By McKenzie Jackson/California Black Media
California’s African-American-owned businesses are among a group of corporations that the California Department of Insurance (CID) would like to see have a bigger stake in the Golden State’s $257 billion insurance industry.
During the Diversity Task Force meeting held Monday CID Commissioner Dave Jones said his office is focused on finding ways to increase diversity in procurement and governing boards within the insurance industry.
“I am talking in particular about women-owned businesses, minority-owned businesses, and [disabled] veteran-owned businesses “who typically want a chance to have an opportunity to compete,” he said., To know where those opportunities are, and to have an opportunity to build their businesses for their families, for their communities, and for their employees.”
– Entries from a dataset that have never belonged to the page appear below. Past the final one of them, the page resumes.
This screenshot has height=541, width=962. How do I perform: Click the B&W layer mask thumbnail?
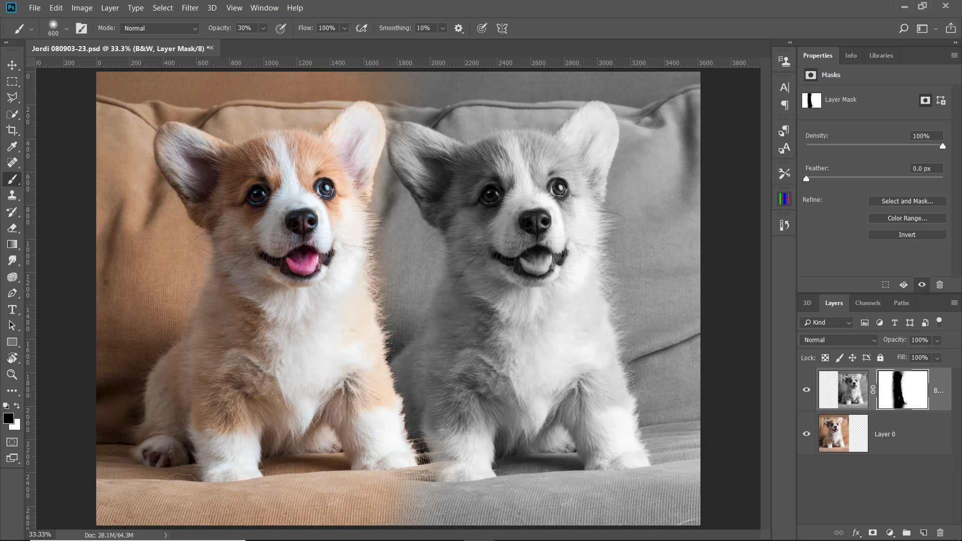point(902,390)
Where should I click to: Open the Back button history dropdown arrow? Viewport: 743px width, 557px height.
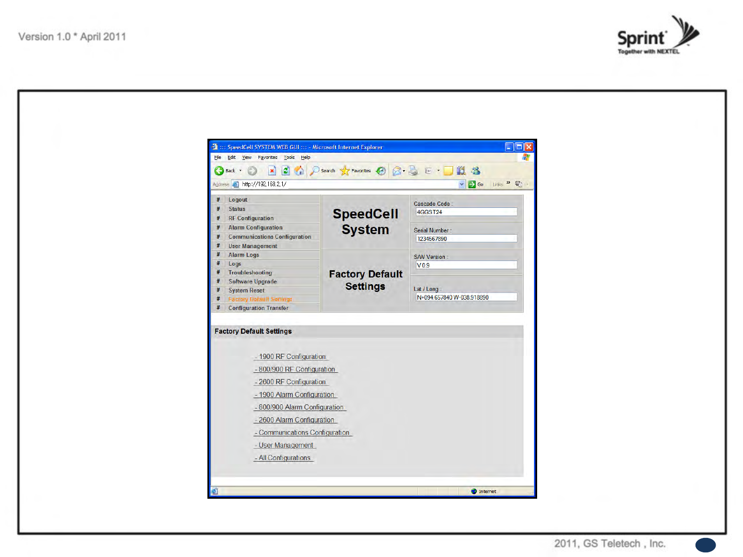pyautogui.click(x=240, y=171)
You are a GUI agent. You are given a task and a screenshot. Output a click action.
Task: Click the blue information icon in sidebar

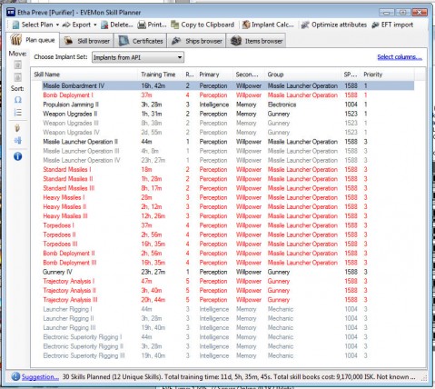18,156
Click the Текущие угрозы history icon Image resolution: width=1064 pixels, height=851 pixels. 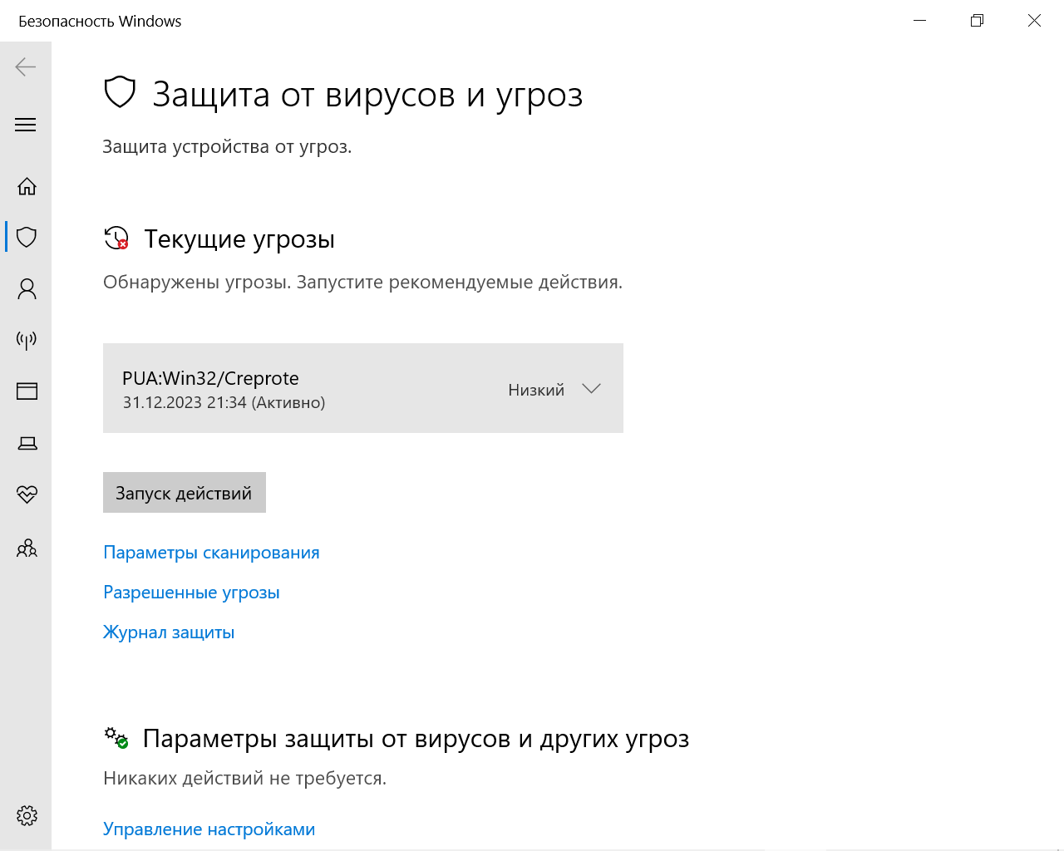116,239
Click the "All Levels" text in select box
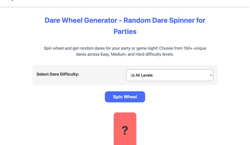250x145 pixels. 144,75
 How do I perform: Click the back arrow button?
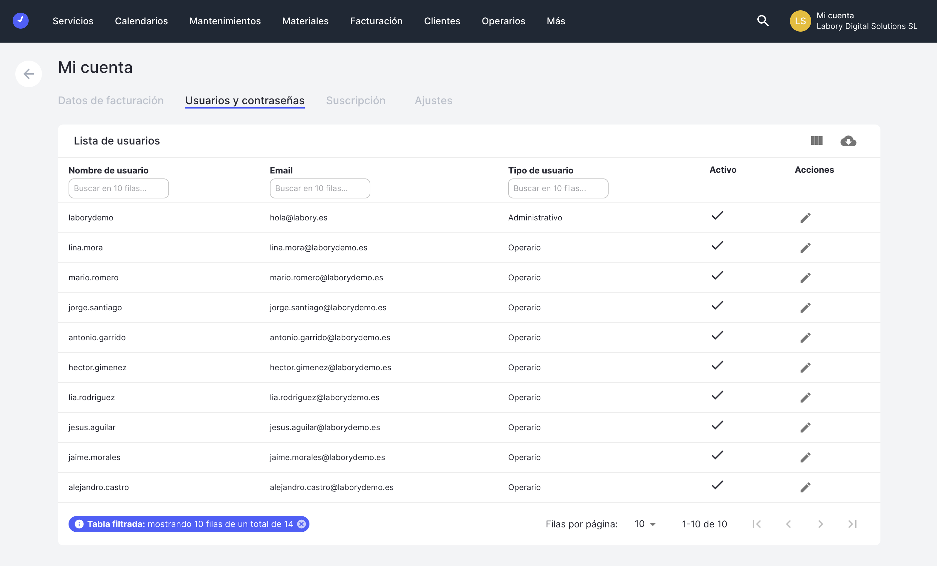point(29,74)
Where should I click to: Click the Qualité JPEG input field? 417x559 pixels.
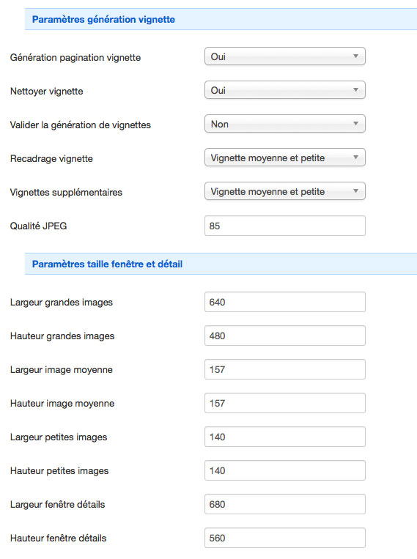[284, 226]
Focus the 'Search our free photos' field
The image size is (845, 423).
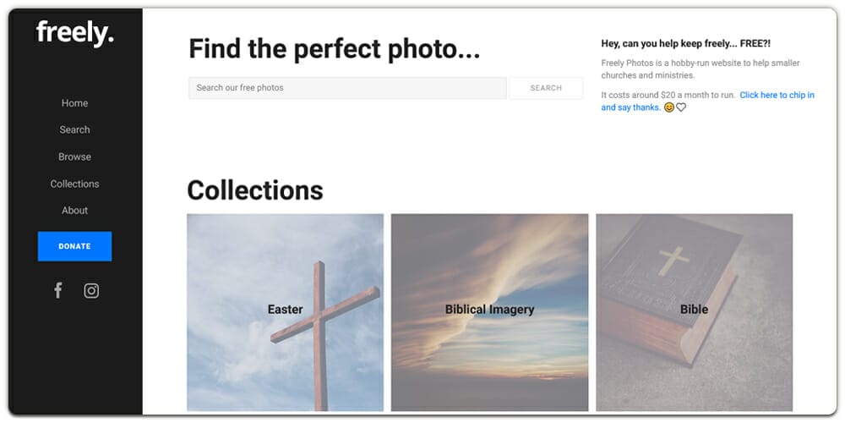coord(347,88)
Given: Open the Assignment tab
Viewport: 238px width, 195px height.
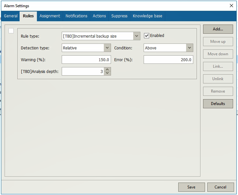Looking at the screenshot, I should [50, 16].
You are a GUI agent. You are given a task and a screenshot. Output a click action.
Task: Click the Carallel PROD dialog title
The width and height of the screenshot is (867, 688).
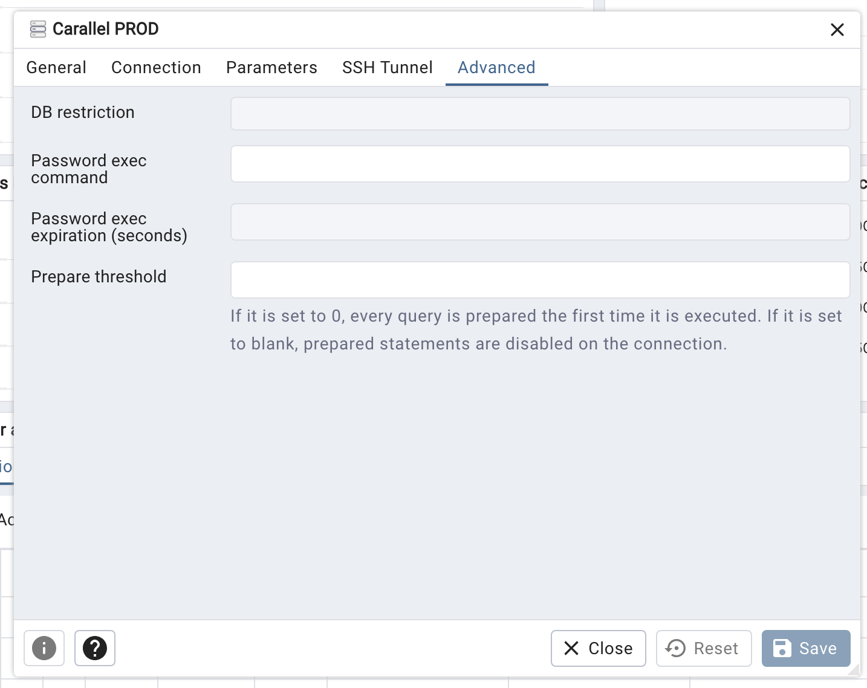(x=106, y=29)
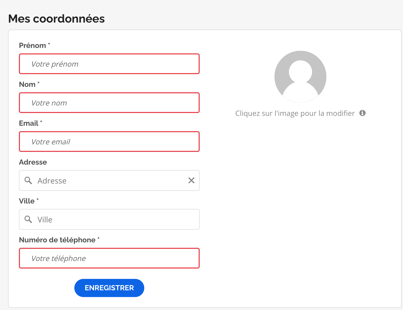Viewport: 403px width, 310px height.
Task: Click the "Nom" field label
Action: 27,84
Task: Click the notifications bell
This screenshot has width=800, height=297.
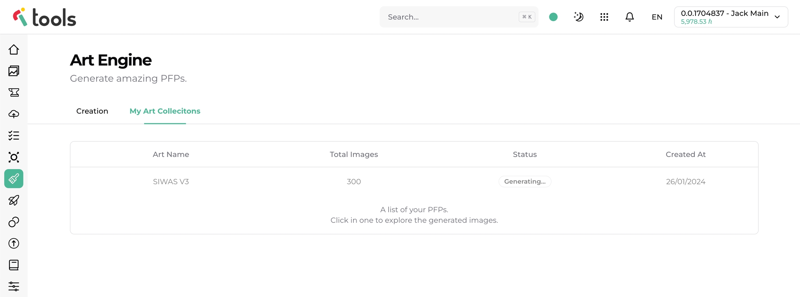Action: click(630, 17)
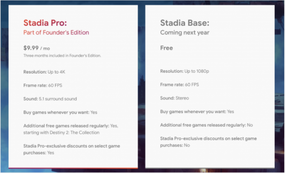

In an effort to do this, next month the CID will be administering the 2015 Insurer Supplier Diversity Survey, which will require the state’s top premium issuing insurance companies to report their procurement efforts with Minority Business Enterprises (MBEs), Women Business Enterprises (WBEs), and Disabled Veteran Business Enterprises (DVBEs). Two years ago, the bi-annual survey found that in 2012, 207 insurance companies awarded 1,300 contracts worth $930 million to businesses owned by members of those subgroups. Sixty-six of those enterprises were headed by African Americans.
Jones, who has been Insurance Commissioner since 2011, said California, which has the largest insurance market in the country, is home to one-fifth of the nation’s minority-owned businesses and 1.1 million women-owned corporations; the highest numbers tops in America. However, he said, more cooperation is needed between those businesses and insurance giants such Allstate, Farmers Insurance, and Berkshire Hathaway, Inc.
“What a tremendous opportunity that would be to bring these two segments of our economy together,” he said.
During the two hour meeting, Jones and Naveen Habib, one of CID coordinator’s for the Insurance Diversity Initiative, went through a draft of the two-part diversity survey. Jones also introduced the 2015-2016 Insurance Diversity Task Force, a 15-member body composed of economic and legal specialists from across the state. The group is charged with making recommendations for bolstering the number of MBEs, WBEs, and DVBEs that partner with an industry that is vital to how businesses in California operate and how families and communities make sure their health and safety needs are addressed.
Jones said all the committee members share the common goal of striving to create greater diversity in the insurance trade.
“I am confident the wide array of expertise our new Task Force members bring will benefit our work in meeting these goals,” he said.
Task Force members and other businesspersons and insurance reps listened to the meeting by phone and chimed in as Habib went over the survey’s six-point questionnaire and survey chart.
The questionnaire asks insurance companies if they have a supplier diversity policy statement, a supplier diversity program, conduct outreach specifically to diverse businesses, set internal targets or goals in regards to its supplier diversity statement, and the name and contact information for their supplier diversity operations.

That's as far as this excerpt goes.